┌─ Page extract
Then, a few weeks ago, IF:Equip began a study of Nehemiah in preparation for IF:Pray tomorrow night.  Nehemiah was an interesting man!  What amazed me was how he did nothing without first approaching God is prayer!  A good reminder.  Nehemiah, in good favor with a foreign king during a time of exile, was given even greater favor to return to Jerusalem to rebuild the city of the Israelites.   He rebuilds, againts foes, gathering the community of God’s people, listing them by name over and over and over.  I love this image of community.

For tomorrow, I have unexplainable hope.  A night dedicated to prayer.  A little back story: as Jeff and I prepared to move to the farm this spring in a whirlwind, many people prayed over us and the farm.  We believe God was calling us back to the land of our family.  Words of healing, restoration, growth, unity, living dirt, permeated prayers and prophecies.  We believe God has great plans and desires for this land we’ve moved to in ways we cannot even imagine, that my Grandpa did not imagine, that parents have yet to imagine, and we want to step into that promise without fear or hesitations.  For those of you who don’t know, Healthy Homestead, my Mom and uncle’s business that operates on Grandma’s land, was named after 2 Chron 7:14:
“If my people, who are called by my name, will humble themselves and pray and seek my face and turn from their wicked ways, then I will hear from heaven, and I will forgive their sin and will heal their land.”
Thus the name, HealTHY Homestead.  This land, and our family, is in need of great healing.  Unity, community, humility, grace….are lacking. So I send an  invitation to my family, and now to you who support us, near and far: join me in calling on the name of God, humbling ourselves, seeking Him who gives all good things, to interrupt our lives of security, independence and self-sufficiency and let us dive more deeply into relationship with God, where no part of who we are or how we live is left untouched by His influence, His love, and His truth.  Join me, in the name of Jesus, demanding that the devil release his grip on our hearts, relationships, and on this land.  Like the Israelites in their exile, we are ready to return to God to rebuild what He has given us – each of us individually important in the communal restoration, rejoicing in the Lord.
└─
┌─ Data section
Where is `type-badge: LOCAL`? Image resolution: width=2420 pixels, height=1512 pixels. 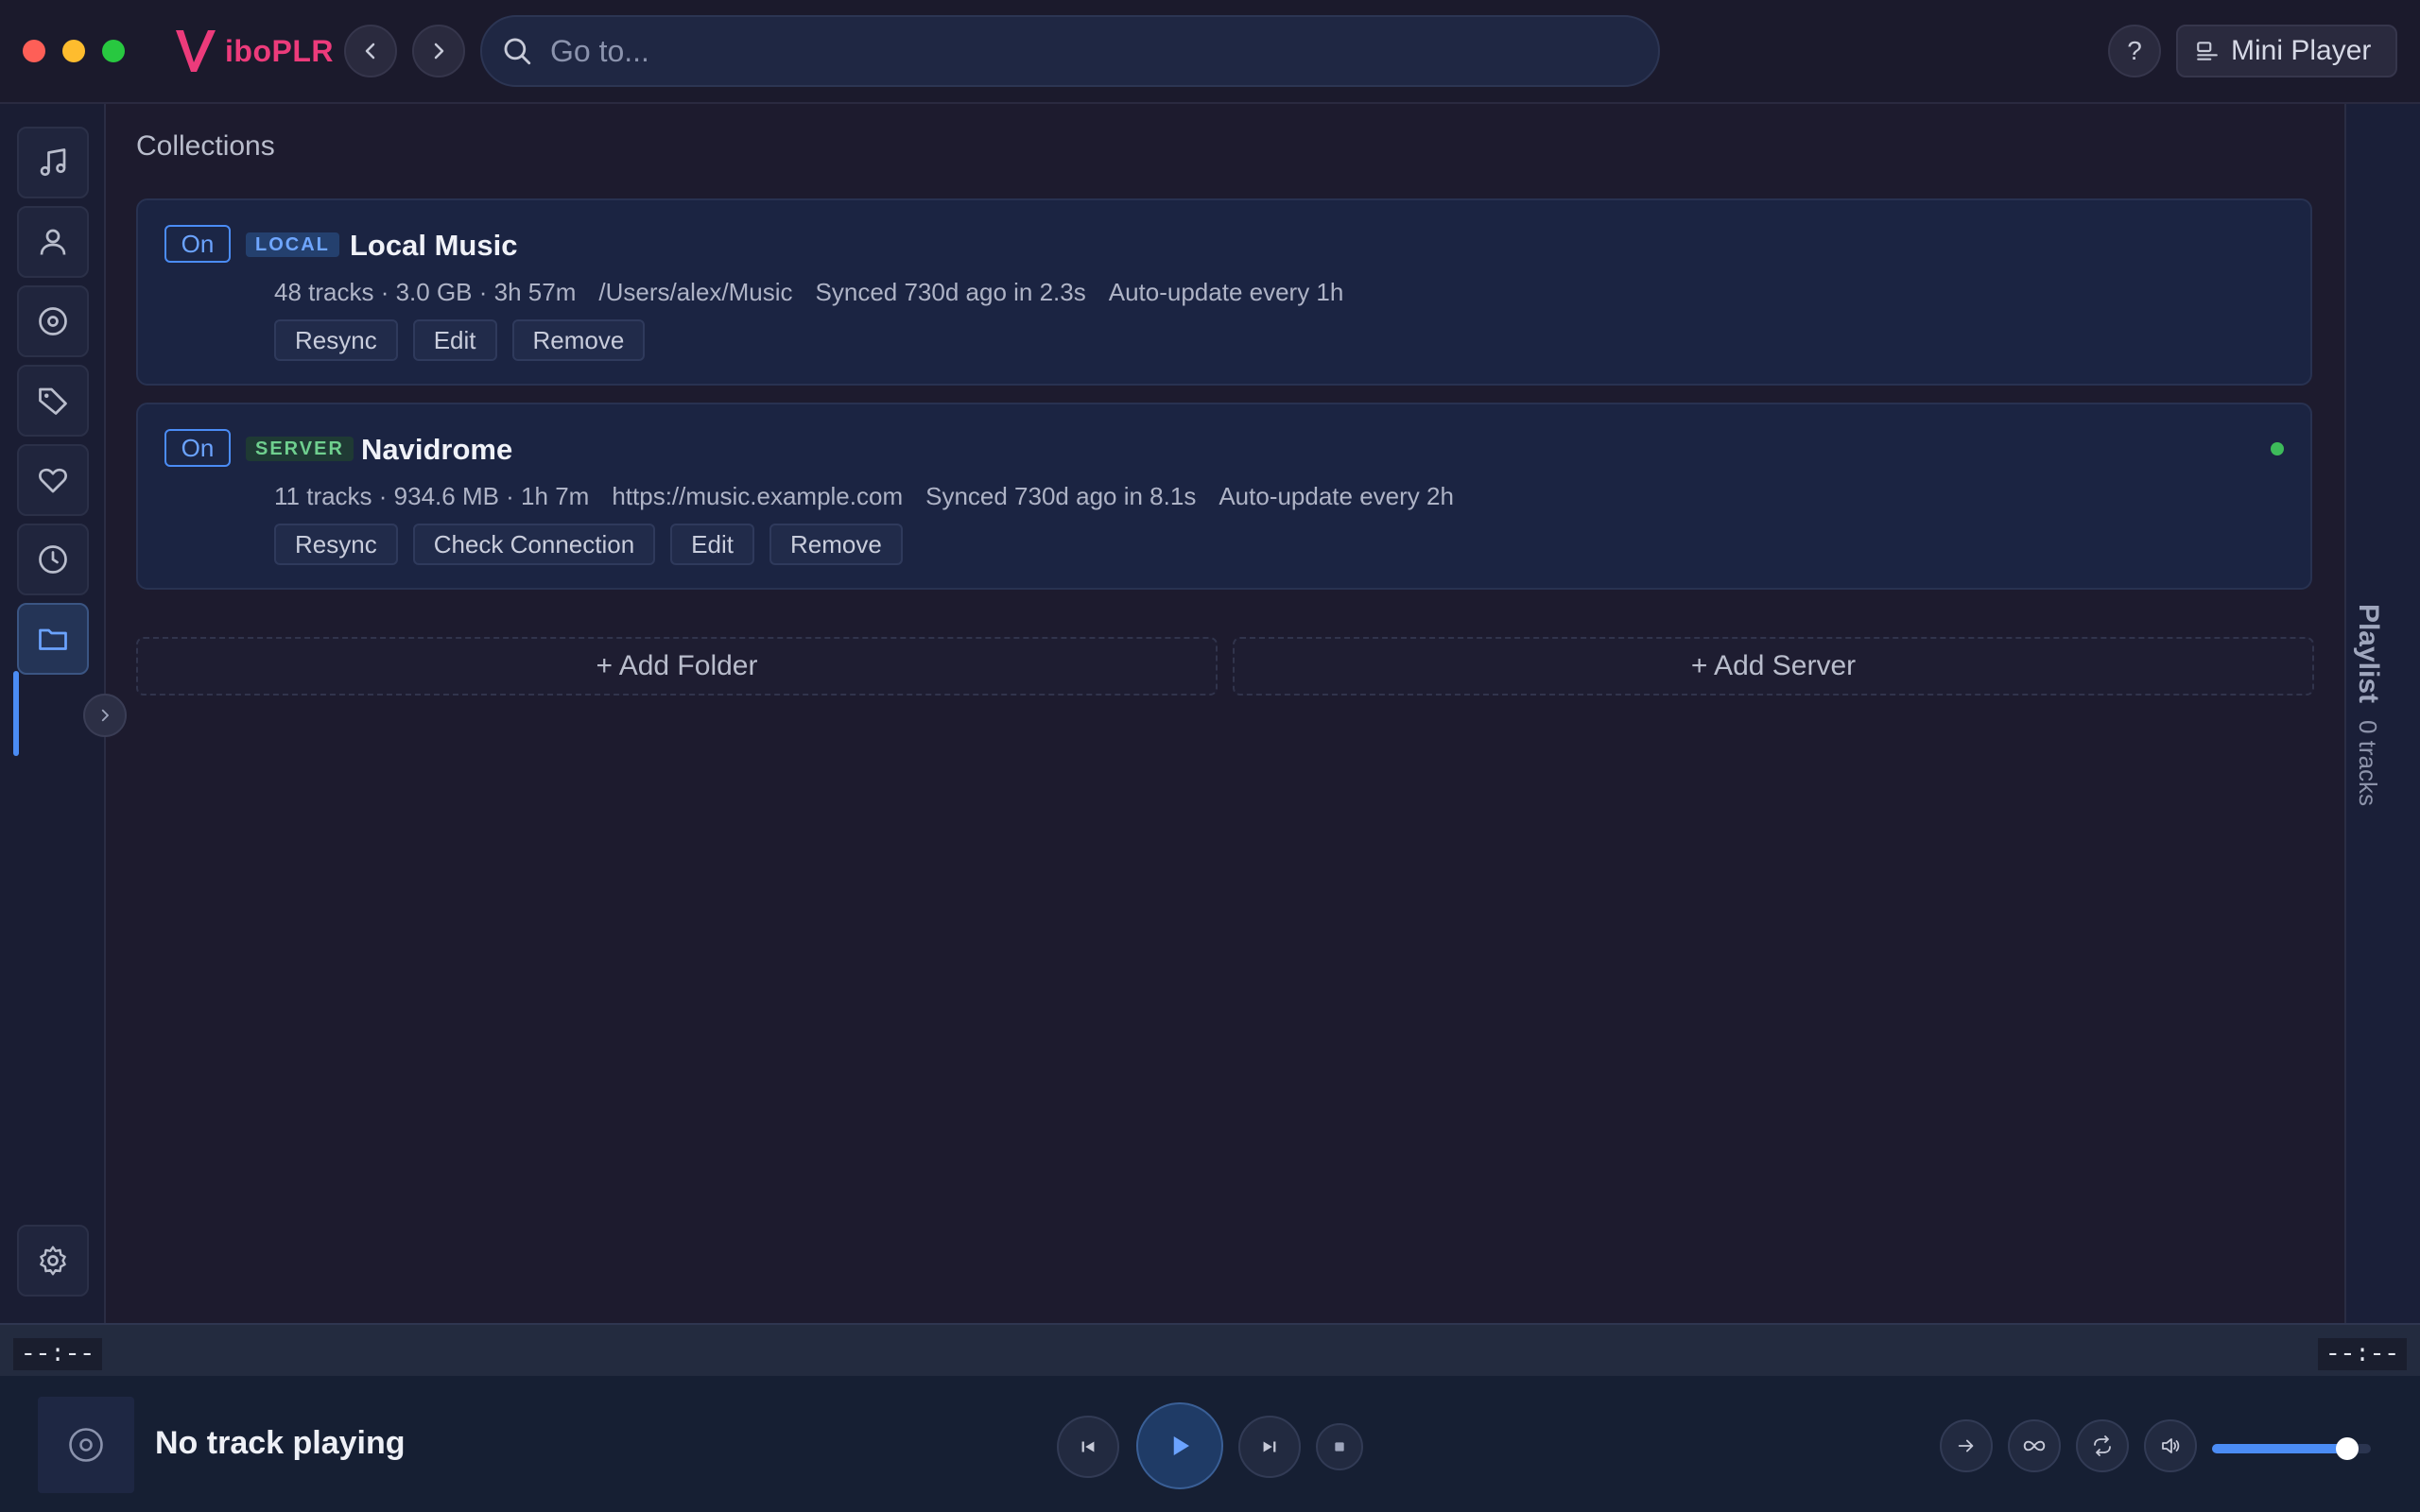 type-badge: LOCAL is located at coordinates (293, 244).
└─
┌─ Data section
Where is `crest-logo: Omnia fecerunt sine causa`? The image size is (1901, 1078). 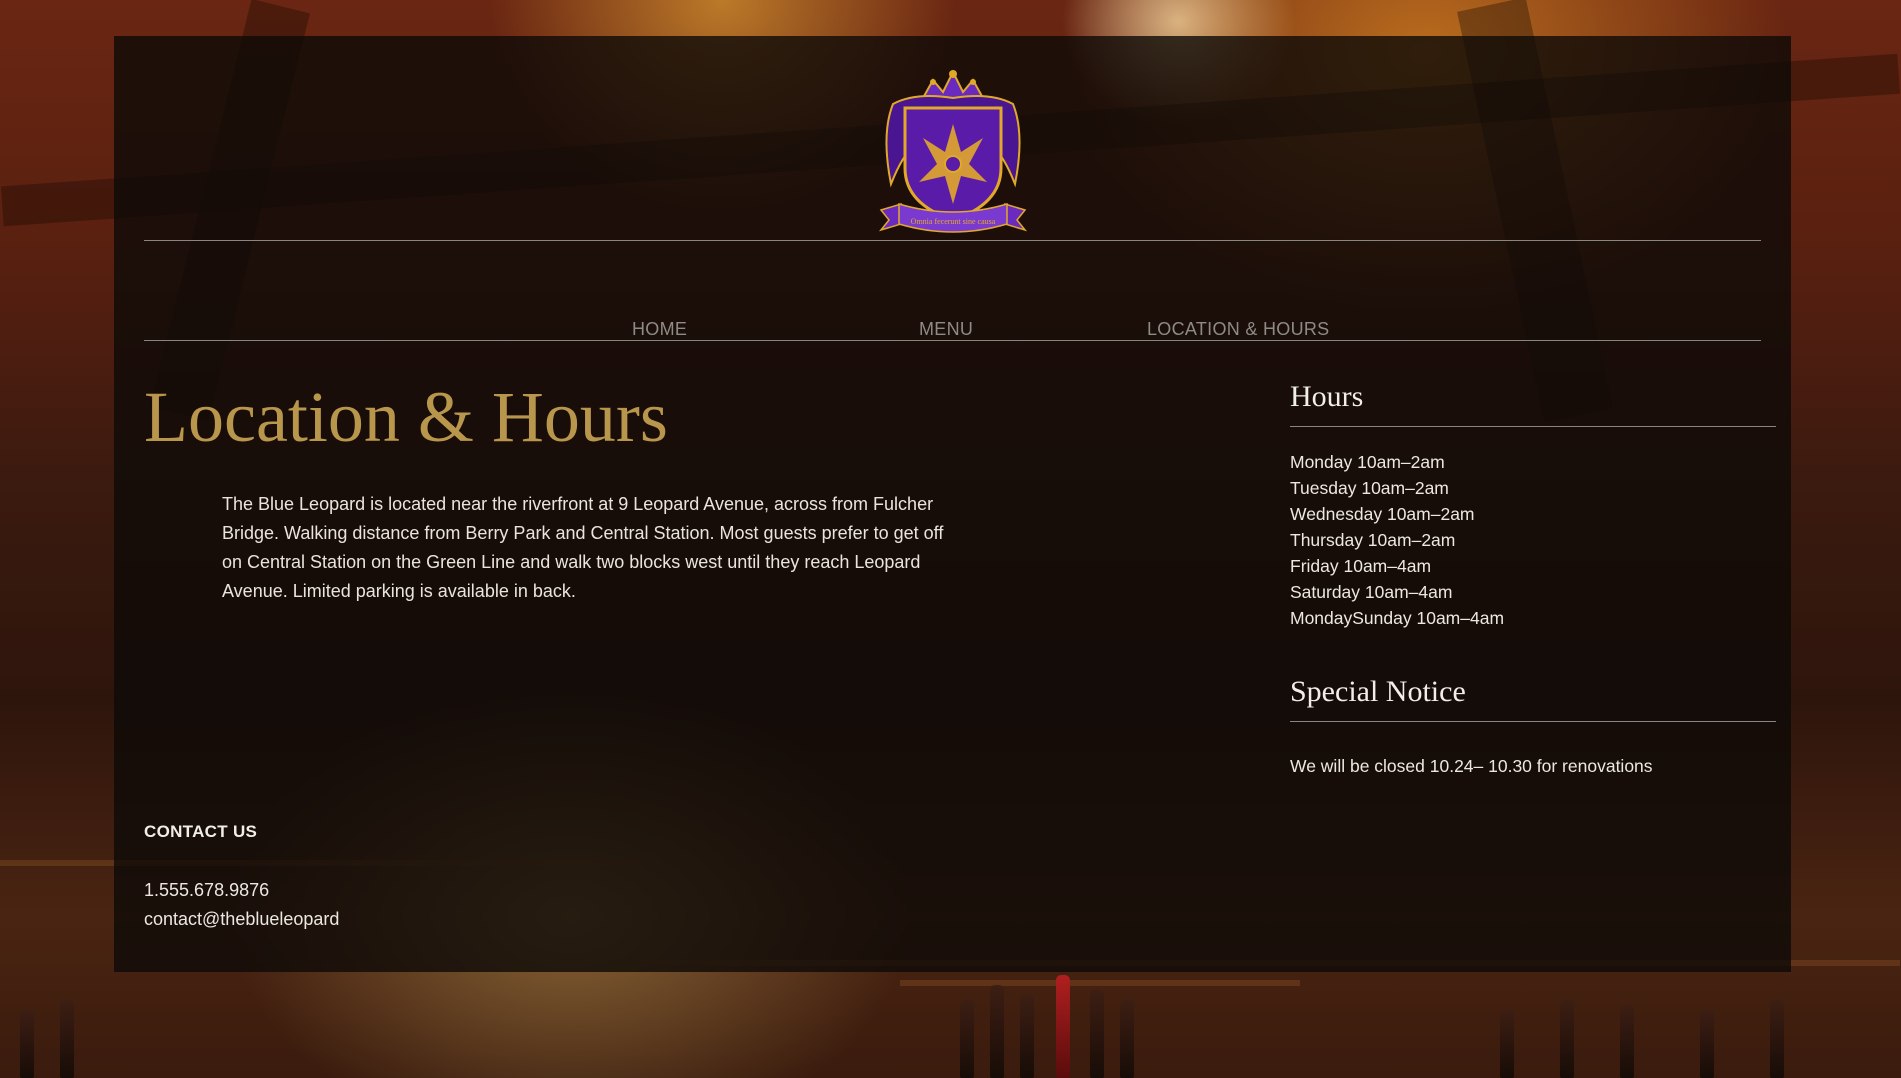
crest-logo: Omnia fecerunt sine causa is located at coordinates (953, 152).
└─
┌─ Data section
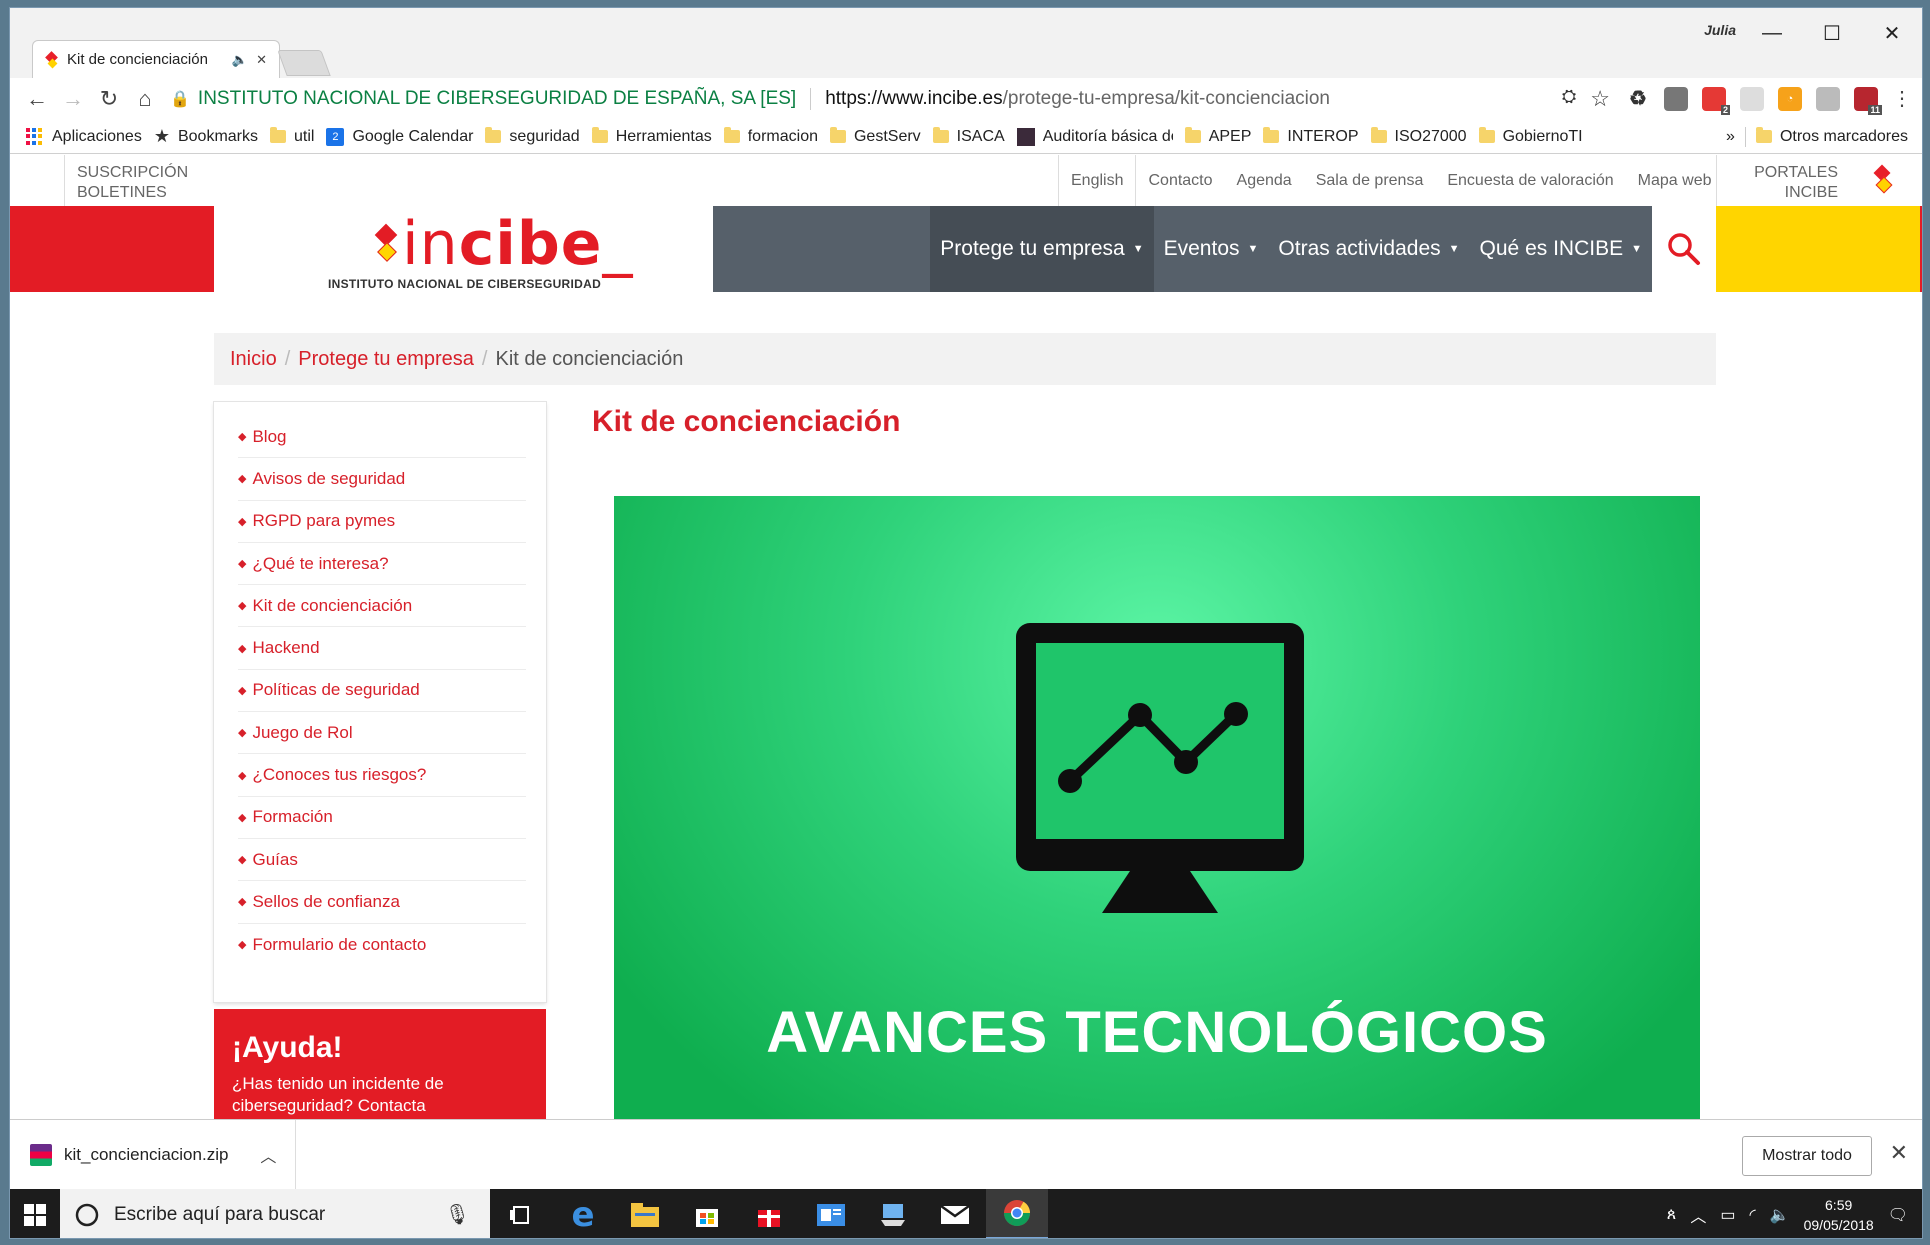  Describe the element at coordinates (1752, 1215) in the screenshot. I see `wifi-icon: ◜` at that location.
└─
## Task requirements
a - Translate this sentence from the prayer passage into Spanish: "Nehemiah was an interesting man!"
b - According to the prayer passage, which Bible verse was Healthy Homestead named after?
c - Extend the passage on prayer and the family farm, beginning right after its final sentence.
The material above comes from a separate source and is unrelated to the passage.

## Task results
a - ¡Nehemías era un hombre interesante!

b - 2 Chron 7:14.

c -
I have great hope.  More to come soon.

Anything(s)

For the last few weeks, I’ve been reading.  When Netflix is gone and local friends are few and weekday commitments are nil AND you’ve run out of data to peruse Facebook and Instagram, you read, and you read a lot. (By the way, life without Netflix is actually quite great.  Rarely we’ve wished its return but enjoy the evening push to be creative, to be relational, to sleep even, instead of fulfilling our unnecessary and culture-fueled desire to dull our brains with blue-lighted-addicting entertainment. But that’s a side note.)  I recently finished a reread of Harper Lee’s To Kill a Mockingbird and Anything by Jennie Allen, and have started reading both One Thousand Gifts by Ann Voskamp and Holy Cows & Hog Heaven: The Food Buyer’s Guide to Farm Friendly Food by Joel Salatin.  Each author challenges me in many ways, their words and thoughts merging with the heard musings of random radio preachers left on in someone’s car or the online blurbs of average joe or jane sharing their struggles in farming or choosing Jesus.  Both Harper Lee and Ann Voskamp are reminding me of the beauty of the written language in our society of acronyms and abbreviations.  Have we lost it, our ability to communicate with flourish and insight?  Or did we choose to walk away?

Anyway, on a quick trip to Meijer for parmesan, Raena’s favorite food besides potatoes, butter, or anything with sugar, I lazily left the radio on the Moody station.  (After years of spewing distaste for anything Moody related, I think God is getting back at me by having someone else leave the radio tuned to said station in my van.  The nerve.  And of course, each time I surrender to its fuzz-accented sounds, I am challenged and encouraged.)  “Anything that dulls the pain meant to push you to God is an idol.”   Immediately my mind goes to alcohol at the end of a long day, or the friends I know who’ve chosen stronger substances to help them ignore past wounds or future anxieties, or coworkers who keep typing, emailing, calling-to-meetings to keep from going back to the loneliness of home.  Or like Boo, we run into our lonely home and lock the doors, because the pain of the world, the hateful words of people, are just too much.  This voice said anything that dulls the pain meant to push us to God.  Let’s look beyond substances and physical fleeing.  What about the little things I choose daily that push me away from being pushed to God?  What’s my anything?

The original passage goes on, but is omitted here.